The chairman of the US House of Representatives’ Transportation Committee on Wednesday proposed legislation to privatize the US air traffic control system and make other aviation changes, but it faces an uncertain future in Congress. The panel plans to consider the bill next Tuesday, and the full House will vote in mid-July, said the committee’s Republican chairman, Representative Bill Shuster.
“This is about saving the taxpayers’ money,” Shuster told reporters on Wednesday. “Maintaining the status quo is unacceptable.” The legislation would make it illegal for an airline to bump an already boarded passenger from a flight. In April, a United Airlines passenger was forcibly removed from his seat, prompting public outrage. The airline banned the practice.
The bill would also require the US Transportation Department to clarify regulations for compensating passengers, including that there is no maximum compensation, and would legally bar the use of cellphones and other mobile devices for phone calls during flights.
No airline currently allows in-flight calls from personal phones. In April, the Federal Communications Commission said it planned to halt a regulatory process that could have led to in-flight calls on airplanes.
The legislation also requires large and medium-sized airports to provide clean private rooms in all terminals for nursing mothers. Airlines would have to post a prominent link on their website on services offered in the event of a widespread computer outage. Many airlines have been hit by computer system outages over the last year.
The most controversial proposal is the privatization of air traffic control. Earlier this month, President Donald Trump unveiled a plan to modernize air traffic control and lower flying costs. Under the proposal, air traffic control would be spun off from the Federal Aviation Administration (FAA) and put under the oversight of a nonprofit corporation.
Congressman Shuster said airlines would have three seats on the 13-member board: one for major airlines, one for cargo carriers and one for regional airlines. The Trump administration has proposed giving airlines two seats on the board, while Shuster last year proposed giving airlines four seats.
Shuster aims to address concerns among private plane owners and rural airports by barring the new air traffic control entity from charging general aviation operators user fees.

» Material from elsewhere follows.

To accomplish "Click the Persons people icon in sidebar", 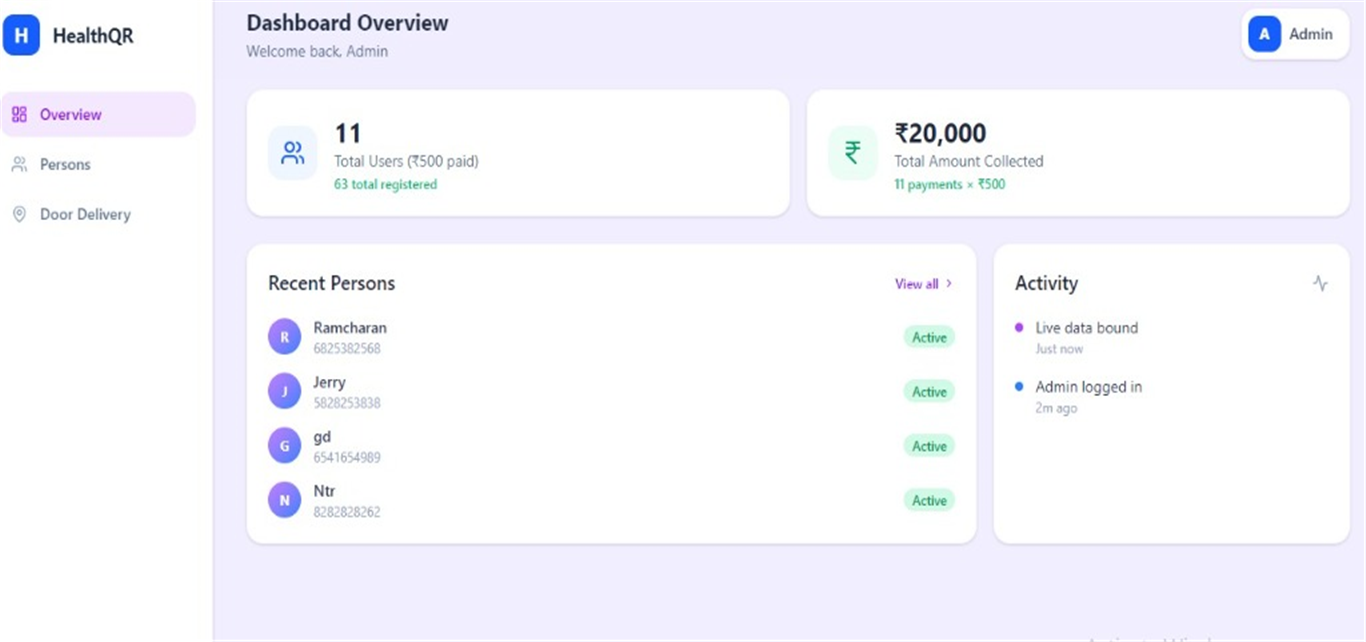I will pyautogui.click(x=19, y=164).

Critics say the plan would hand control of a key asset to special interests and big airlines.
A coalition of five general aviation groups said in a statement on Wednesday that they would not support the bill, saying it was “fundamentally flawed.” The Airline Owners and Pilots Association said the bill has a “high potential for unintended consequences as well as increased costs and uncertainty.”

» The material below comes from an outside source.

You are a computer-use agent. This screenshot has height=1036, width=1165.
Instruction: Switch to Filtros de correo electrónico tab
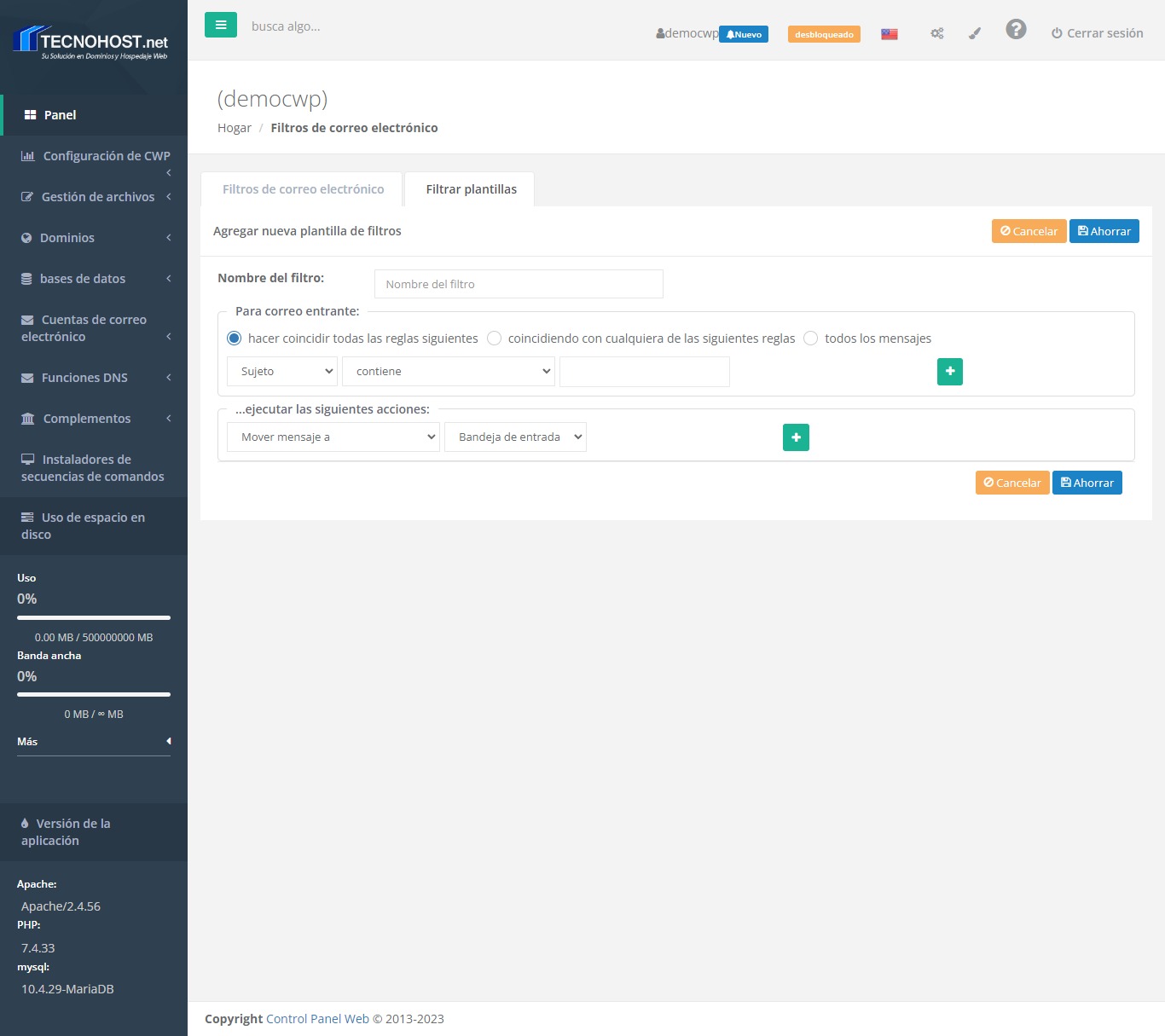pos(303,189)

Shuster’s bill would reauthorize the FAA for six years and also has provisions to speed up a decision by the Transportation Department on whether to allow expanded commercial drone use.

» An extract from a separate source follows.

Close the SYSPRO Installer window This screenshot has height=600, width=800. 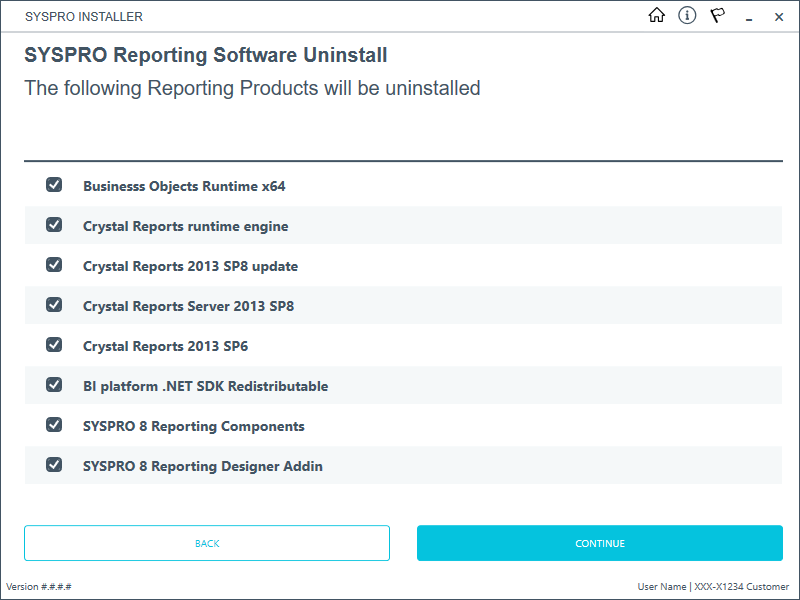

The Transportation Department would also have to consider whether to require airlines to stock emergency medicine for children aboard flights.
The legislation would also authorize significantly higher funding for a program that subsidizes commercial air service to rural airports, which the Trump administration budget proposed eliminating.
The Senate Commerce Committee’s chairman, Senator John Thune, said on Tuesday that he was not planning to include air traffic control privatization in the FAA reauthorization, a committee aide said.
The administration and Shuster say they would not charge the private entity for the government’s air traffic control assets and would bar Congress from reviewing fees charged by the board.
Executives from United, Hawaiian Airlines Inc, American Airlines Inc and Southwest Airlines Co, strongly back the proposal.
The FAA spends nearly $10 billion a year on air traffic control funded largely through passenger user fees, and has spent more than $7.5 billion on next-generation air traffic control reforms in recent years.
It is unclear whether privatization would speed the rollout of new systems such as satellite-based aircraft tracking that replaces ground radar dating back to World War Two.